* Исходный текст
★ ★ ★ ★ ★ ★ ★

Повышенная эмоционально-психологическая выразительность, драматизм и патетика проявились и в портретном творчестве Ге. Еще в 1867 г. во Флоренции им был выполнен портрет А. И. Герцена, с которым за границей художник познакомился лично, будучи еще с юношеских лет увлечен трудами выдающегося мыслителя.

По выражению самого Герцена, портрет писался по-рембрандтовски, т.е. с использованием характерных для великого голландского живописца приемов светотени. Лицо Герцена кажется будто раненным мучительной мыслью. Если Крамской, как правило, дает в своих портретах синтетические, итоговые характеристики, то Ге стремится отразить сам психологический процесс, противоречивое борение мысли и чувства, запечатленное на лицах следами сомнений, горечи, скепсиса или стоической покорности судьбе.

Возвратившись в Россию после вторичного пребывания в Италии, Ге выступает одним из инициаторов организации Товарищества передвижников и на первой его выставке демонстрирует картину «Петр I допрашивает царевича Алексея в Петергофе» (1871). В отличие от «Тайной вечери» с ее романтическими контрастами светотени, аффектированной выразительностью поз новая картина Ге своим простым и строгим строем как бы заявляет о том, что здесь нет ничего, кроме единственного желания показать, «как было дело». Изображена финальная пауза, напряженное и безнадежное молчание после произнесенного слова. Роль этого «слова» играет упавший на пол лист, видимо, последнее неопровержимое свидетельство вины царевича. Лицо Алексея покрыто смертельной бледностью в противоположность разгоряченному лицу Петра. Фигура Петра в резком, энергичном повороте полна экспрессии, фигура царевича, поникшая и инертная, лишена жизненных сил — в ней как бы олицетворены нежизнеспособные, аскетические, жертвенные идеалы средневековья в противовес идеалу личной предприимчивости, бросающей вызов «преданьям мертвых поколений» — идеалу новой эпохи, воплощенному в личности Петра. Столкновение характеров вырастает здесь до конфликта двух эпох, двух противоположных этических доктрин.

★ ★ ★ ★ ★ ★ ★

* Данные
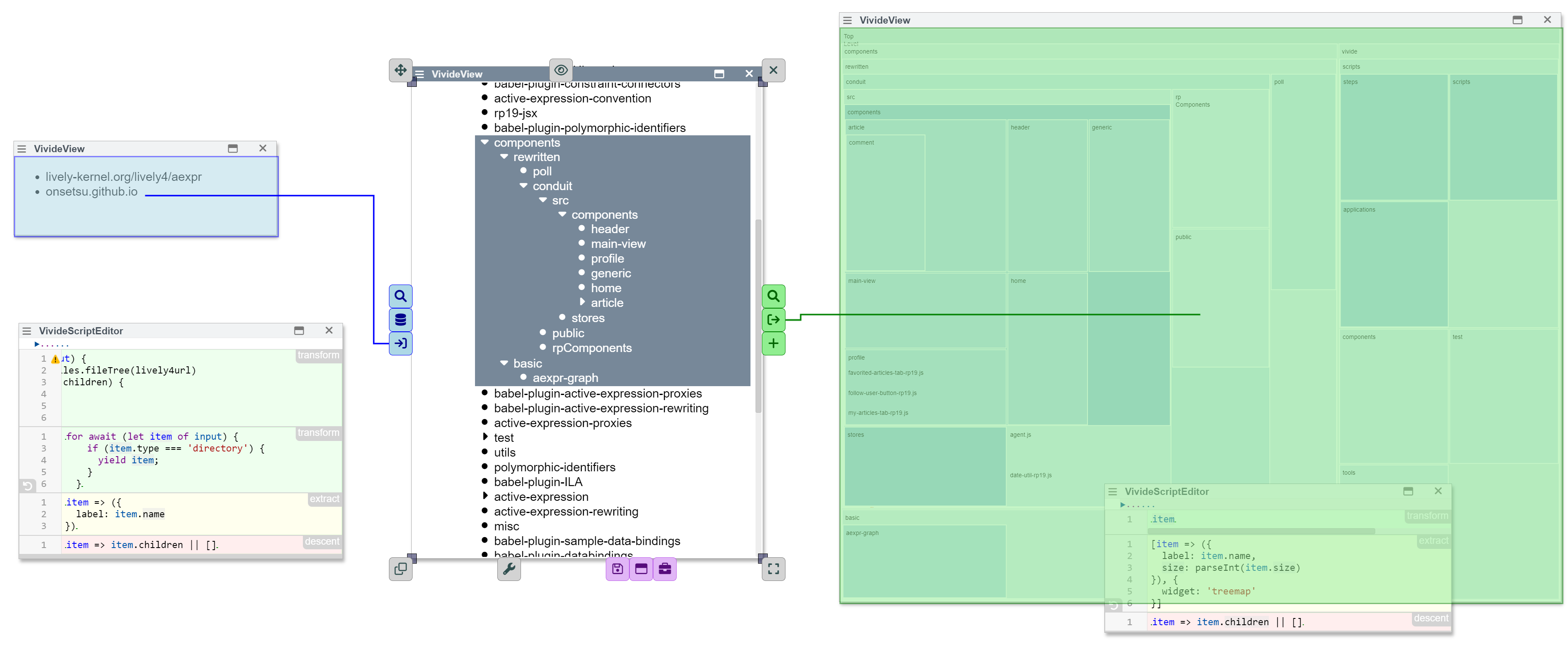Viewport: 1568px width, 645px height.
Task: Open the treemap VivideView hamburger menu
Action: pyautogui.click(x=847, y=20)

★ ★ ★ ★ ★ ★ ★

* Задание
Переведите на английский это предложение из исходного текста: «Лицо Алексея покрыто смертельной бледностью в противоположность разгоряченному лицу Петра». Строки здесь ни при чём.

* Результат
Alexei's face is covered with a deathly pallor, in contrast to Peter's flushed face.